▶ **EXERCISE**
All lines in the listing below that hold the string "Locate" are to be tallied, with only the total reported.

▶ **DATA SUPPLIED**
[Start of Attachment]
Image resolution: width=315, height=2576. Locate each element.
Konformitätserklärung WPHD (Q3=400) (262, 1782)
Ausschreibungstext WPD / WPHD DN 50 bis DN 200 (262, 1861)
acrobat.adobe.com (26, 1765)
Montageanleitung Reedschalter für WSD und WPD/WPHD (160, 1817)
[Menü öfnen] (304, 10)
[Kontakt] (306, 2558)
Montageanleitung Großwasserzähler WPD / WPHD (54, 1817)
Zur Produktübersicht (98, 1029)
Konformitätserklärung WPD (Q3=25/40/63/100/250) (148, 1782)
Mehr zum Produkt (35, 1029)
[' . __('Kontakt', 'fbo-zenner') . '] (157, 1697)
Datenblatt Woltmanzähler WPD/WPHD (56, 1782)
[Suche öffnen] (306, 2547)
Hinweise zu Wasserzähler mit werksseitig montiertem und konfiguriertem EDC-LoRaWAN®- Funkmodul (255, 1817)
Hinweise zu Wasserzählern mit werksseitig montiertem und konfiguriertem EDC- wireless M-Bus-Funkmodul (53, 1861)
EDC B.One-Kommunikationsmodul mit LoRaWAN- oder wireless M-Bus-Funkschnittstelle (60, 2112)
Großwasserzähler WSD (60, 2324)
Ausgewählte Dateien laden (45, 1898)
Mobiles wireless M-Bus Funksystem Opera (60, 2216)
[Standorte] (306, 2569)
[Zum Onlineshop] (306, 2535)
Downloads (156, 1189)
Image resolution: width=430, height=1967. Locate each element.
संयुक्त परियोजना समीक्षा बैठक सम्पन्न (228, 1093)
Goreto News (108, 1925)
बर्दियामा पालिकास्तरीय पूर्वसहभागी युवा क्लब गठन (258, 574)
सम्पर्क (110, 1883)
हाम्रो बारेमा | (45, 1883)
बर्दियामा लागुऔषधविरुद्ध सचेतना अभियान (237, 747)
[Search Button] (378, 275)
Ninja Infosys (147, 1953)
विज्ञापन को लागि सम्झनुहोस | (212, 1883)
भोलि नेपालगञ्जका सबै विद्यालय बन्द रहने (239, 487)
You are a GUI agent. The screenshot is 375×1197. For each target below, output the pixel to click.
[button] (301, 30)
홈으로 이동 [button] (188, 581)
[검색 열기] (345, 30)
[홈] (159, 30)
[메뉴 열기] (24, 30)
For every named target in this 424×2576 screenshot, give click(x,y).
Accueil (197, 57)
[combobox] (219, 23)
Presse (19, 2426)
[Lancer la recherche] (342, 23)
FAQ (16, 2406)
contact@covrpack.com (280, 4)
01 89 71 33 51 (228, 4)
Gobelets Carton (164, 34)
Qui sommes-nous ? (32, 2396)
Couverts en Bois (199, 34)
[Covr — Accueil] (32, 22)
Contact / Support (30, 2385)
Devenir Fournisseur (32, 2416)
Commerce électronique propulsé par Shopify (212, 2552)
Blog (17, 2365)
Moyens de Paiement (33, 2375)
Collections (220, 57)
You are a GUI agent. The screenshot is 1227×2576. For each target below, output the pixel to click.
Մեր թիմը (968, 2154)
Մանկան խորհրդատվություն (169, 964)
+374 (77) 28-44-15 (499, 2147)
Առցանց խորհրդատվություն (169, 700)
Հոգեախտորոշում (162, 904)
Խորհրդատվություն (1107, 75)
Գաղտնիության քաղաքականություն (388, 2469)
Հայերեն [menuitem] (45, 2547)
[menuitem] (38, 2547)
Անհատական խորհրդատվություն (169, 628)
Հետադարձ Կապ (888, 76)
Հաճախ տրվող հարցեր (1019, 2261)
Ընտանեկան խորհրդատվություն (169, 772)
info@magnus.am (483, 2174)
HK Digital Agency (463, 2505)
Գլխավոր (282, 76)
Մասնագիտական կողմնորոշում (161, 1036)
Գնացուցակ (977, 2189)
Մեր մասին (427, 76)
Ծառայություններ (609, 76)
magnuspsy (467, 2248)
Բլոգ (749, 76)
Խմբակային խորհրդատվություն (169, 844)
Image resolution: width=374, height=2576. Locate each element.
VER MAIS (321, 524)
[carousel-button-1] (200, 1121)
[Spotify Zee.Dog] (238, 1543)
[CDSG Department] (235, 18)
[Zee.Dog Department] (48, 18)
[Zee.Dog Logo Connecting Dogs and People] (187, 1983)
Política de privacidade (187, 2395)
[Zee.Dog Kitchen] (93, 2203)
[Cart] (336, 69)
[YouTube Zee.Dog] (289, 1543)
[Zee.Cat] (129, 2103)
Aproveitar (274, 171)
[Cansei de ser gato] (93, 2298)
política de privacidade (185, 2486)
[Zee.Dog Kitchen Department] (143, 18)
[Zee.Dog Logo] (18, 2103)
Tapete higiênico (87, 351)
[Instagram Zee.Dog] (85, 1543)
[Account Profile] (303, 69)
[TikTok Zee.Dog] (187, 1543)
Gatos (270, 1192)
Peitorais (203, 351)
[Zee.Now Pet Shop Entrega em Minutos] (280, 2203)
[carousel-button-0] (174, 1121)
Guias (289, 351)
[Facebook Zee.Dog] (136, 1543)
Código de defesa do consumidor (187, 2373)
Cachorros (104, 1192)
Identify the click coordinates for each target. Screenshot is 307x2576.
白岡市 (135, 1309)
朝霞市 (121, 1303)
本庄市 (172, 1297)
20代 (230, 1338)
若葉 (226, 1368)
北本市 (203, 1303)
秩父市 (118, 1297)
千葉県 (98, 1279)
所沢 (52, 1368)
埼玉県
[End of Attachment]
▶ **PROBLEM SOLUTION**
3